## [WHAT IS BEING ASKED]
Extract every line of the listing below and reproduce each one without alteration.
##### AVAILABLE RECORDS #####
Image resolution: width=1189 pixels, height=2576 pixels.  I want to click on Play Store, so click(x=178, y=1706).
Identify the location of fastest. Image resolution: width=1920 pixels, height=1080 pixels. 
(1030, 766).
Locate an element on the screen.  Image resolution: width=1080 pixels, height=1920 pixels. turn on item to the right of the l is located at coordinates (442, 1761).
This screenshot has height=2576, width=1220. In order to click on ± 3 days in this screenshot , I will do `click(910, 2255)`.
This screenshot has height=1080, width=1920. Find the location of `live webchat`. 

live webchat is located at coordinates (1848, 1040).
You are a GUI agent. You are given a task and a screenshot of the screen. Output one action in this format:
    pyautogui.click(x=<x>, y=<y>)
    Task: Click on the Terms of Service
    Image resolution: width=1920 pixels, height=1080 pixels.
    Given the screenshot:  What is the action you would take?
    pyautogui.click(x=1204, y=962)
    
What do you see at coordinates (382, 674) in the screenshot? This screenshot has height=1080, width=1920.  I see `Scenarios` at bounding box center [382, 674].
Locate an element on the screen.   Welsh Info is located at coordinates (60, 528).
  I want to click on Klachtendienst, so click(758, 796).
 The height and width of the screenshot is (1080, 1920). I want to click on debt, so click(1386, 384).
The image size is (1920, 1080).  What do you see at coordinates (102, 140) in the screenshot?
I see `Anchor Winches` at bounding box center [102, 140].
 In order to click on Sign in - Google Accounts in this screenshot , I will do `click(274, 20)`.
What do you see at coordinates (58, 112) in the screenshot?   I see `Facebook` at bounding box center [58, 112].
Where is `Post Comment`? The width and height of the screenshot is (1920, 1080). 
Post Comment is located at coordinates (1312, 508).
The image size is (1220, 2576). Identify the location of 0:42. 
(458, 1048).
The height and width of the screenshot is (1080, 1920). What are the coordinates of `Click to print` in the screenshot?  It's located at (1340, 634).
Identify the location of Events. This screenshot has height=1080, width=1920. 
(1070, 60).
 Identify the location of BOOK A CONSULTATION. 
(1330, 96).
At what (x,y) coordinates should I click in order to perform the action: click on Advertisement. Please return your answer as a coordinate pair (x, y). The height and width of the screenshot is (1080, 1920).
#####
## [THE COMPLETED TASK]
Image resolution: width=1189 pixels, height=2576 pixels.  I want to click on Play Store, so click(x=178, y=1706).
Identify the location of fastest. Image resolution: width=1920 pixels, height=1080 pixels. 
(1030, 766).
Locate an element on the screen.  Image resolution: width=1080 pixels, height=1920 pixels. turn on item to the right of the l is located at coordinates (442, 1761).
This screenshot has height=2576, width=1220. In order to click on ± 3 days in this screenshot , I will do `click(910, 2255)`.
This screenshot has height=1080, width=1920. Find the location of `live webchat`. 

live webchat is located at coordinates (1848, 1040).
You are a GUI agent. You are given a task and a screenshot of the screen. Output one action in this format:
    pyautogui.click(x=<x>, y=<y>)
    Task: Click on the Terms of Service
    Image resolution: width=1920 pixels, height=1080 pixels.
    Given the screenshot:  What is the action you would take?
    pyautogui.click(x=1204, y=962)
    
What do you see at coordinates (382, 674) in the screenshot? This screenshot has height=1080, width=1920.  I see `Scenarios` at bounding box center [382, 674].
Locate an element on the screen.   Welsh Info is located at coordinates (60, 528).
  I want to click on Klachtendienst, so click(758, 796).
 The height and width of the screenshot is (1080, 1920). I want to click on debt, so click(1386, 384).
The image size is (1920, 1080).  What do you see at coordinates (102, 140) in the screenshot?
I see `Anchor Winches` at bounding box center [102, 140].
 In order to click on Sign in - Google Accounts in this screenshot , I will do `click(274, 20)`.
What do you see at coordinates (58, 112) in the screenshot?   I see `Facebook` at bounding box center [58, 112].
Where is `Post Comment`? The width and height of the screenshot is (1920, 1080). 
Post Comment is located at coordinates (1312, 508).
The image size is (1220, 2576). Identify the location of 0:42. 
(458, 1048).
The height and width of the screenshot is (1080, 1920). What are the coordinates of `Click to print` in the screenshot?  It's located at (1340, 634).
Identify the location of Events. This screenshot has height=1080, width=1920. 
(1070, 60).
 Identify the location of BOOK A CONSULTATION. 
(1330, 96).
At what (x,y) coordinates should I click in order to perform the action: click on Advertisement. Please return your answer as a coordinate pair (x, y). The height and width of the screenshot is (1080, 1920).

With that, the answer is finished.